Operators that want to prevent accidental local-worker fallback can enable:
pipeline.orchestrator.control-plane.require-remote-worker=trueWhen the control-plane API is enabled and this flag is true, startup fails unless exactly one REST, gRPC, or SQS worker target is configured.
Patterns In Play ​
The release runtime uses a small set of explicit patterns:
| Pattern | Runtime role |
|---|---|
| Release registry | stores release records and activation history per tenant and pipeline |
| Activation and pinning | new executions use the active release; existing executions keep their recorded release identity |
| Artifact descriptor | records immutable artifact identity without making the coordinator a deployer |
| Capability gate | verifies the selected worker reports compatible pipeline, contract, release, and optional artifact identity |
| Worker lifecycle gate | verifies a matching lifecycle record is healthy before accepting new hosted executions |
| Control-plane facade | keeps submission, status, await, result, lease, retry, and DLQ ownership on the coordinator side |
| Worker protocol adapter | local, REST, gRPC, and SQS workers execute the same portable transition envelope contract |
pipeline-contract.json plus the active release is the worker compatibility identity.
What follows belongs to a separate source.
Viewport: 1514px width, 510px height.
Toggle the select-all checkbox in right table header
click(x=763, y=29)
Optional artifact id/digest checks tighten the match when the release descriptor and worker both expose artifact identity.
Performance Posture ​
The relevant cost boundary is not class count. It is where work runs.
| Path | Work performed | Performance expectation |
|---|---|---|
| Admin registration | parse release descriptor, inspect local/JAR artifact, compute checksum, copy/upload coordinator-managed blobs, record immutable external artifact references | off hot path; can perform blocking file/network work |
| Activation | append activation metadata and validate stored artifact identity | operator path; not per transition |
| Hosted submit | read active release, verify stored artifact metadata, check worker capability and lifecycle, create execution | one-time admission cost per execution |
| Transition dispatch | claim lease, build pinned transition envelope, invoke selected worker, commit outcome | hot path; must not hash artifacts or scan registries |
| Await resume | use release identity pinned on the execution record | hot path; independent of the currently active release |
Guardrail: artifact hashing and full registry scans must stay out of transition execution. Transition envelopes carry recorded identity; they do not re-validate the release descriptor on every step.
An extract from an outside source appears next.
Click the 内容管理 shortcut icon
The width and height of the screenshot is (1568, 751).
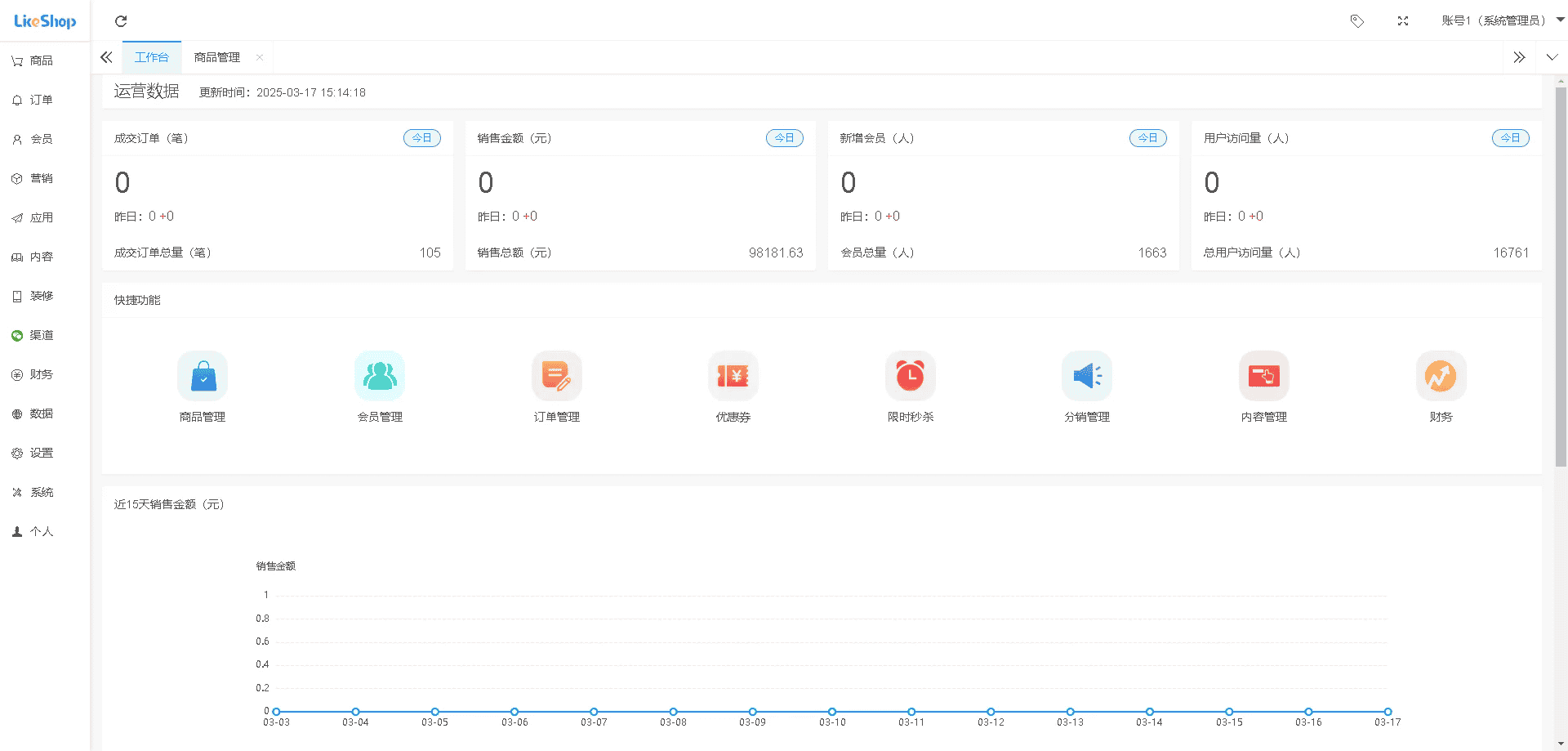[x=1264, y=376]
The current submit path does availability and lifecycle checks before accepting hosted work. That is intentional admission work. If this becomes too expensive, the next optimization is caching worker capabilities and lifecycle views with a short TTL, not moving validation into transitions.
Package Boundaries ​
The runtime package is split by responsibility:
| Package | Responsibility |
|---|---|
org.pipelineframework.orchestrator | execution records, stores, queue-async coordinator, transition envelopes, protocol clients, and existing config |
org.pipelineframework.orchestrator.release | contract/release descriptors, release registry, release registrar, and release admin resource |
org.pipelineframework.orchestrator.worker | worker capability, availability, and lifecycle checks |
This split is intentionally bounded. It does not move the transition worker protocols or durable execution records because those remain core queue-async runtime concerns.
Current Limits ​
- The one-process monolith remains valid for local/dev proof, not as the recommended separated deployment.
- Worker lifecycle is a minimal submit-admission gate, not fleet routing or autoscaling.
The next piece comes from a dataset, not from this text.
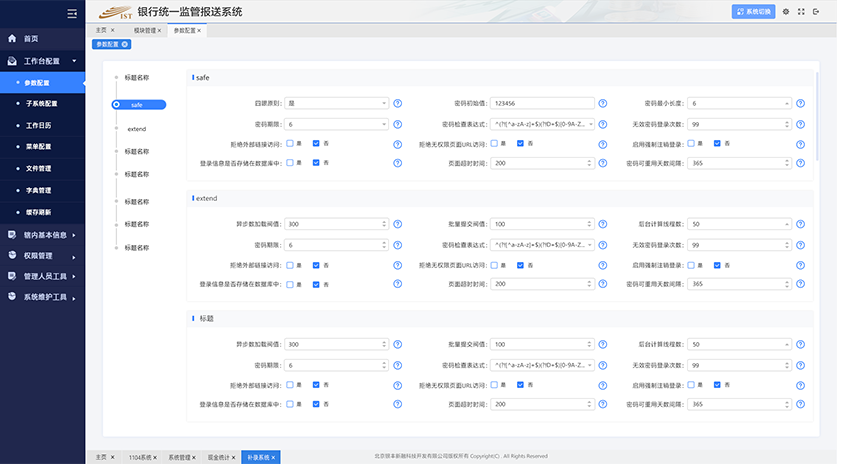841x464 pixels.
Task: Collapse the sidebar with the hamburger icon
Action: point(71,13)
- File-backed release registry is still local/single-coordinator oriented; Dynamo release metadata is the HA path.
- Local release artifact storage is still local/single-coordinator oriented; S3-compatible release artifact storage is the multi-coordinator path only for blob artifacts that the coordinator manages directly.
- Runtime worker-reported artifact digest drift remains a follow-up; current capability checks cover pipeline, contract, release, and configured artifact identity.